KPMG's acknowledgement of “unlawful conduct” in selling questionable tax shelters may help the firm it in its negotiations with criminal prosecutors, but it may make big civil fines more likely.
Big Four accounting firm KPMG, in a statement last week, said it “deeply regrets” tax shelter abuses and “takes full responsibility.” Its admission may hurt the other defendants who also worked on selling the tax shelters and were sued by investors along with KPMG, the Wall Street Journal reported.
The other firms include: Sidley Austin Brown & Wood, which provided advice to investors; Deutsche Bank; Presidio, a San Francisco investment advisory firm started by ex-KPMG partners; and the Quellos Group of Seattle, which helped execute some shelter transactions under the name Quadra Capital Management.
Lawyers for investors were pleased with the company's statement. "It's stunning," said Gerald H. Silk, whose New York firm, Bernstein Litowitz Berger & Grossmann, is pressing a lawsuit against KPMG in a state court in Arkansas. "Obviously, it's very helpful," he told the Journal.
KPMG sold a tax shelter to Thomas Becnel of Destin, Fla. who is now suing. "We relied on defendants' representations that these products were legitimate and have been subjected to millions of dollars in damages because they were not," he said in a statement. "As a businessman, this is not the type of behavior I expect from my professional advisors, especially when they are as seemingly well respected as KPMG, Presidio, Deutsche Bank and Sidley Austin."
Tanina Rostain, a tax law professor at New York University law school, who is researching KPMG, gave the Journal another viewpoint. She said the firm could defend itself in civil suits by saying that it made the risks clear in its engagement letter. So KPMG could argue that clients "were, in effect, complicitous in the wrongdoing.”
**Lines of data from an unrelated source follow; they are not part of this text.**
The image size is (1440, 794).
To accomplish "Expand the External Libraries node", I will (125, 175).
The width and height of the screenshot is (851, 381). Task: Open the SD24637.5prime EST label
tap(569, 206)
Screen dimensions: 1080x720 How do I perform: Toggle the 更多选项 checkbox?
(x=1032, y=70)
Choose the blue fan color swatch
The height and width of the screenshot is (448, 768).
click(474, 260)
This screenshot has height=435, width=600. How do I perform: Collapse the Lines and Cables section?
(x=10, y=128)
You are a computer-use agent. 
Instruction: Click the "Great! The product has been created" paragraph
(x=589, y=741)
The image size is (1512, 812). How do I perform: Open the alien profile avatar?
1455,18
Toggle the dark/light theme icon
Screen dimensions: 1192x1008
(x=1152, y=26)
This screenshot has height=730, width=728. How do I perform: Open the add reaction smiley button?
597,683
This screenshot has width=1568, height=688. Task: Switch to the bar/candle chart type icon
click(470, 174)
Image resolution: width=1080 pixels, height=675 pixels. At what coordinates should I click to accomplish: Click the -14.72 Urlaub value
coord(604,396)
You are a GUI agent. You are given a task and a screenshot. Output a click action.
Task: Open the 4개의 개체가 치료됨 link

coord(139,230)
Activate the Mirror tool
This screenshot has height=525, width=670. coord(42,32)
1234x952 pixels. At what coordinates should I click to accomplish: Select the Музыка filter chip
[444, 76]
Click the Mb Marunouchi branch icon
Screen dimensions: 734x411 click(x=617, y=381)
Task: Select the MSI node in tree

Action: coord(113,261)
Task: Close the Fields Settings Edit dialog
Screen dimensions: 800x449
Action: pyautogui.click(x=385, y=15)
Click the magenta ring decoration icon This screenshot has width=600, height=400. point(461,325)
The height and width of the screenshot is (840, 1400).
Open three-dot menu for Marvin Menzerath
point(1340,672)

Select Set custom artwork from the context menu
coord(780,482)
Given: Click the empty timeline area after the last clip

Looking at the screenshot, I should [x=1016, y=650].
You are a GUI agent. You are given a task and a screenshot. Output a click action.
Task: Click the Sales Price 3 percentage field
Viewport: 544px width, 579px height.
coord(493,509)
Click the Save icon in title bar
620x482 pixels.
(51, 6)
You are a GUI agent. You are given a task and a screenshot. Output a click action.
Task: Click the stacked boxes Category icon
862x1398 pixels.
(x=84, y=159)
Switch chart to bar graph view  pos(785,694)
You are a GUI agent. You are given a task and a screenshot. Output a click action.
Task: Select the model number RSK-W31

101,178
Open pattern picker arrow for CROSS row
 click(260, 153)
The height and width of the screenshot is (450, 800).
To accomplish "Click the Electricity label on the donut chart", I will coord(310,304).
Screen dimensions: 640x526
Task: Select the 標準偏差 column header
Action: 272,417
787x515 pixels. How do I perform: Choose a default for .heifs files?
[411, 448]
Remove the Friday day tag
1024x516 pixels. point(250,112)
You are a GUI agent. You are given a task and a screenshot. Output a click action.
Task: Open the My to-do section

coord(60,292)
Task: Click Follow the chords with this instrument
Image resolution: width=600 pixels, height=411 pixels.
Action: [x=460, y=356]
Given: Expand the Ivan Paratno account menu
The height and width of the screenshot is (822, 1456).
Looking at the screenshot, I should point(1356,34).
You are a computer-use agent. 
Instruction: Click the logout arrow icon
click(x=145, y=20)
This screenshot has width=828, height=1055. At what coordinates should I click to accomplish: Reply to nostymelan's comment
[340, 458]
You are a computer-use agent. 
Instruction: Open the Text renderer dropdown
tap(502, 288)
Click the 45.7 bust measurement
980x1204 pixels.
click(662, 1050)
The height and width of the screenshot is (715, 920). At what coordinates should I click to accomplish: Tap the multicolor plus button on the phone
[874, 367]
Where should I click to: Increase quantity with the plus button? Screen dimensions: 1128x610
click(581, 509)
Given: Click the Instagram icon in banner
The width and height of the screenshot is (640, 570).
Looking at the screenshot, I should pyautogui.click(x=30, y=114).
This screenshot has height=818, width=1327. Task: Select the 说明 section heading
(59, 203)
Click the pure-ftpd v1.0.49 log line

The Internal Revenue Service invalidated four shelters sold by KPMG between 1997 and 2001. A Senate report, which cited internal e-mails and testimony, said the firm's tax shelter work brought in $124 million in fees. One e-mail message appeared to weigh the risks of litigation against the fees coming in: "Are we being paid enough to offset the risks of potential litigation? We should be paid a lot of money here for our opinion since the transaction is clearly one that the I.R.S. would view as falling squarely within the tax shelter orbit,” a company official wrote.
As for the criminal case, KPMG and Justice Department officials are continuing to negotiate, with a settlement possible rather than an indictment.